Este livro, assente na memória de uma situação cuja violência foi mencionada, tem uma notável característica que vemos na linguagem que o autor das cartas utiliza: o humor possível. Um humor ácido, amargo ou mesmo sarcástico, numa conjuntura que não dava vontade de sequer sorrir e que se manifesta em diversas expressões e alusões. Interpreto essa distância irónica como um reflexo da atitude crítica e até de autodefesa mental e intelectual naquele cenário que de outro modo seria quase sempre insuportável. Ao mesmo tempo é uma expressão de revolta interior e de recusa dessa guerra, e da guerra em geral. Que é afinal a recusa, como em várias passagens nos é dito de diferentes maneiras, das mentiras da informação militar e da fraseologia da propaganda oficial.

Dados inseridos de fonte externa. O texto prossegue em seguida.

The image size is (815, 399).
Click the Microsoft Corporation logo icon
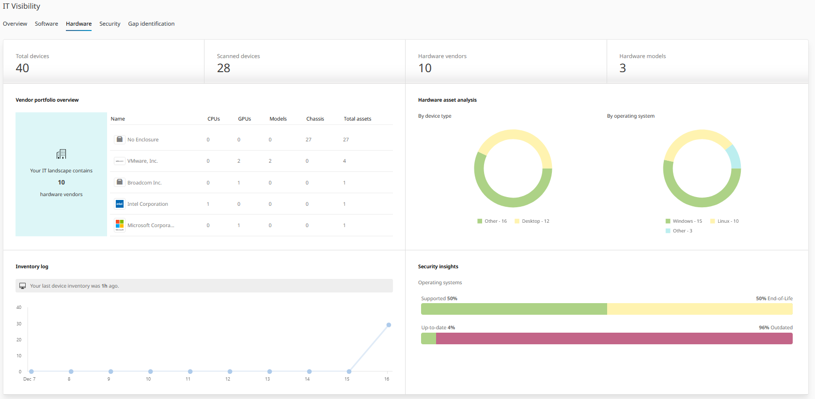119,225
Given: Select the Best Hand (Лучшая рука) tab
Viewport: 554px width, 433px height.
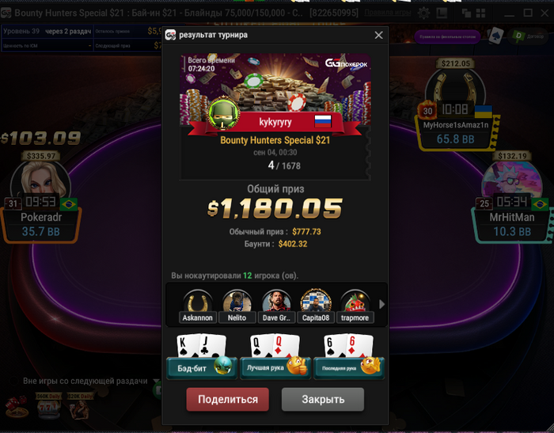Looking at the screenshot, I should coord(275,368).
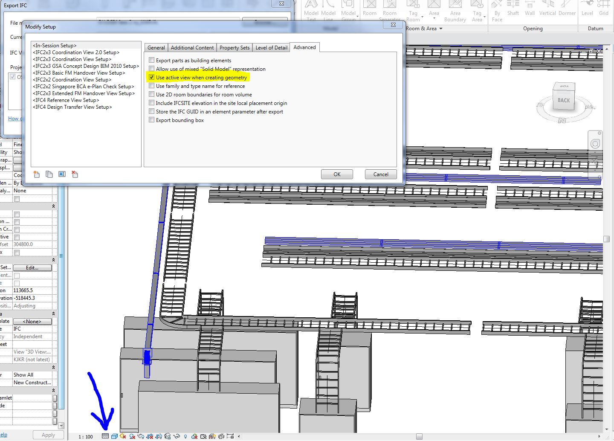614x441 pixels.
Task: Select IFC4 Reference View Setup
Action: point(66,100)
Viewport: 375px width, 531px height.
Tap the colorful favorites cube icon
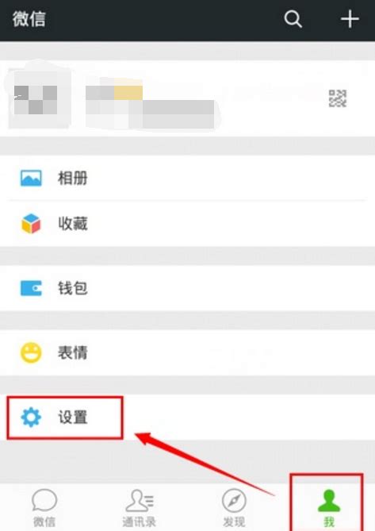[x=31, y=224]
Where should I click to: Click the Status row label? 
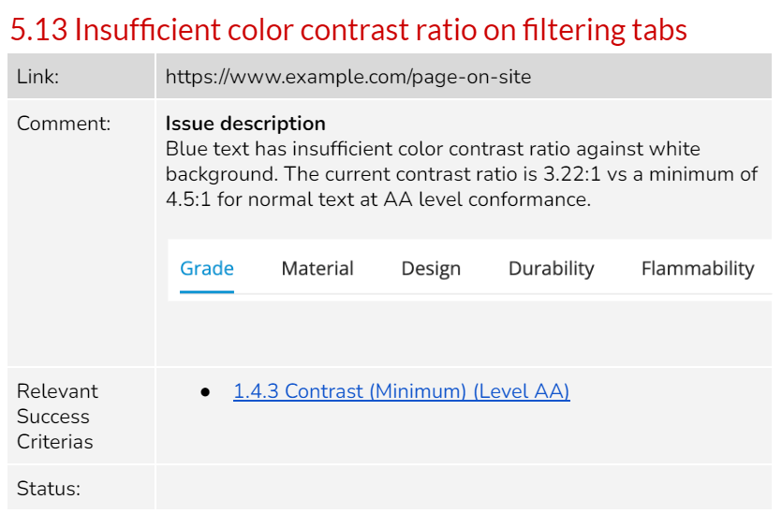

Entre outros aspectos faltaria referir as muitas ligações do autor aos livros e ao mundo do livro, antes de ele mesmo escrever um: como leitor constante de muita coisa, e como editor e difusor. E ao mundo da imprensa como colaborador de várias publicações. Mas disso falará ele melhor quando quiser.

FRANCISCO BELARD (30/9, texto revisto e aumentado a 9/10, 2016)

* Texto lido nas sessões de apresentação do livro "A Inscrição dos Dias - Cartas para Q.", na Biblioteca da Casa do Alentejo, em Lisboa, e na Biblioteca José Saramago, em Beja.